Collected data
|---|

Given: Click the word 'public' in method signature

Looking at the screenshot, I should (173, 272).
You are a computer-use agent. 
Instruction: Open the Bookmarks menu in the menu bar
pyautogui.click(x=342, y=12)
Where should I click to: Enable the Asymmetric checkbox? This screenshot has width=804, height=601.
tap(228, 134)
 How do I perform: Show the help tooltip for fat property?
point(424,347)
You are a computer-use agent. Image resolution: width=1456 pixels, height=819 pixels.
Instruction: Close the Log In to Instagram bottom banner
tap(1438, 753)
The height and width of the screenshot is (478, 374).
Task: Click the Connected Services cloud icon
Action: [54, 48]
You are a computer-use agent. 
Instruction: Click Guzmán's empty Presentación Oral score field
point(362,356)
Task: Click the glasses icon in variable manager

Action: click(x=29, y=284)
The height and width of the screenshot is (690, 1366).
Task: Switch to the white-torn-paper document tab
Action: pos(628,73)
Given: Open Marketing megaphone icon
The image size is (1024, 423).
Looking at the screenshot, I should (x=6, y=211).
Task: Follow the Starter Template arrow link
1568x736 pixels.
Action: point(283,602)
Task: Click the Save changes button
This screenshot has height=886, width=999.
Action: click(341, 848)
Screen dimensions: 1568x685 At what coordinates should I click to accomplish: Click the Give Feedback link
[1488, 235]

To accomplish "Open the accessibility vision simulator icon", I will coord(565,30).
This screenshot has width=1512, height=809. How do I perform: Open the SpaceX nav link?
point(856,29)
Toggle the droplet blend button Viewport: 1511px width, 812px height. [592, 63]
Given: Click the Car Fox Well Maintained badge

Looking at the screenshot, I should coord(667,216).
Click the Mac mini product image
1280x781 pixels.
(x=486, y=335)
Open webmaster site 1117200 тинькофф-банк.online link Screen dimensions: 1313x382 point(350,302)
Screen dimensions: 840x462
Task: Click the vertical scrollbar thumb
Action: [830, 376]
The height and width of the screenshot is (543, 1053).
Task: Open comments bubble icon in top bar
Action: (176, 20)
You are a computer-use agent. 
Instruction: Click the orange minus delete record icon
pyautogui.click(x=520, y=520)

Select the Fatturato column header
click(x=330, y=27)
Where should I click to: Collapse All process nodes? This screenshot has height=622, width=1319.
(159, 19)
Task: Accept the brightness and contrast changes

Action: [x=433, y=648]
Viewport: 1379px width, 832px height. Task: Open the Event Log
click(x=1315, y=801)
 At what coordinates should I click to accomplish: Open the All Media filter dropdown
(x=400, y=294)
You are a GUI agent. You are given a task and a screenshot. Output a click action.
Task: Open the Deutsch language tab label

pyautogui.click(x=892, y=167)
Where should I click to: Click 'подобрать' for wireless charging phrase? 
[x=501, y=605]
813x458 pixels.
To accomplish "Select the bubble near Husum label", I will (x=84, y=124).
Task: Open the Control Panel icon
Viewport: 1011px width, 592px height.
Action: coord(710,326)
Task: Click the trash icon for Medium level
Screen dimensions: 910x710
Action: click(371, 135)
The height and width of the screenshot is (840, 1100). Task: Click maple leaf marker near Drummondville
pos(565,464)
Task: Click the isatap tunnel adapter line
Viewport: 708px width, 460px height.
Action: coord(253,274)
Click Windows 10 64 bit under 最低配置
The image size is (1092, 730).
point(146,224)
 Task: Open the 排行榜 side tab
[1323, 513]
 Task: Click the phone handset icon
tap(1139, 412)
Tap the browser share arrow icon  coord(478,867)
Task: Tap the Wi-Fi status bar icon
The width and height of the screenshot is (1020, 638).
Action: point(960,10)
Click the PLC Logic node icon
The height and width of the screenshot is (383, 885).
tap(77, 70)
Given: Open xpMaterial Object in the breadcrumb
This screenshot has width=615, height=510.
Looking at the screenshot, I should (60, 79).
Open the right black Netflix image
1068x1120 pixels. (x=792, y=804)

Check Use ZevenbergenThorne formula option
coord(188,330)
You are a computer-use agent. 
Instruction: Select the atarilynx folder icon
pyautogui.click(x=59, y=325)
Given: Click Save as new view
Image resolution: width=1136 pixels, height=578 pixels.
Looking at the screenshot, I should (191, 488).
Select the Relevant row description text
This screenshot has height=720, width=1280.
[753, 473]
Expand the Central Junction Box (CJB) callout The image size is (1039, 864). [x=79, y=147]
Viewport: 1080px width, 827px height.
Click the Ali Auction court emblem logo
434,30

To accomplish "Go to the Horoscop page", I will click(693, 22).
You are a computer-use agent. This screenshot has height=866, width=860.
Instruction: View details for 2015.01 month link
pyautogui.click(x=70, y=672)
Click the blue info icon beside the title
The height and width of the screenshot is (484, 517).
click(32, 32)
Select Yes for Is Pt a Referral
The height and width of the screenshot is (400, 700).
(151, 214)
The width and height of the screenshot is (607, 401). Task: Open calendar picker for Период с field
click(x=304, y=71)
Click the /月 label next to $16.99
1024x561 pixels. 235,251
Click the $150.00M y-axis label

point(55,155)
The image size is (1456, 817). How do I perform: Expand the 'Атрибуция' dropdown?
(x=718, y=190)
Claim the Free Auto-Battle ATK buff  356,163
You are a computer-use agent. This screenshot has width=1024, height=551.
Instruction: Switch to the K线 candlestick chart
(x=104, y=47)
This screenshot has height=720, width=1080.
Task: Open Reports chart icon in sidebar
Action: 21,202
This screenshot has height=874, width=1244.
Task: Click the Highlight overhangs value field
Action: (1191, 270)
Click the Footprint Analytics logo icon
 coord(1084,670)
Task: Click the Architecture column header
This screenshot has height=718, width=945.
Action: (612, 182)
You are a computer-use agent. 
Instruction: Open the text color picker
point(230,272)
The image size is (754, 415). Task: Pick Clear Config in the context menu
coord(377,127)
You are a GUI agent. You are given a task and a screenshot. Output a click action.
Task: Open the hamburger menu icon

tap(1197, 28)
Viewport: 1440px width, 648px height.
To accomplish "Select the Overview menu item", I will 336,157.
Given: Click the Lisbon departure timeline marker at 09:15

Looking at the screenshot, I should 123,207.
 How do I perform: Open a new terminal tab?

|---|

* _TASK DESCRIPTION_:
Repeat exactly, and only, the lines from the line containing "has width=1024, height=551." through the last line of the records above, both included.

* _RESPONSE_:
You are a computer-use agent. This screenshot has width=1024, height=551.
Instruction: Switch to the K线 candlestick chart
(x=104, y=47)
This screenshot has height=720, width=1080.
Task: Open Reports chart icon in sidebar
Action: 21,202
This screenshot has height=874, width=1244.
Task: Click the Highlight overhangs value field
Action: (1191, 270)
Click the Footprint Analytics logo icon
 coord(1084,670)
Task: Click the Architecture column header
This screenshot has height=718, width=945.
Action: (612, 182)
You are a computer-use agent. 
Instruction: Open the text color picker
point(230,272)
The image size is (754, 415). Task: Pick Clear Config in the context menu
coord(377,127)
You are a GUI agent. You are given a task and a screenshot. Output a click action.
Task: Open the hamburger menu icon

tap(1197, 28)
Viewport: 1440px width, 648px height.
To accomplish "Select the Overview menu item", I will 336,157.
Given: Click the Lisbon departure timeline marker at 09:15

Looking at the screenshot, I should 123,207.
 How do I perform: Open a new terminal tab?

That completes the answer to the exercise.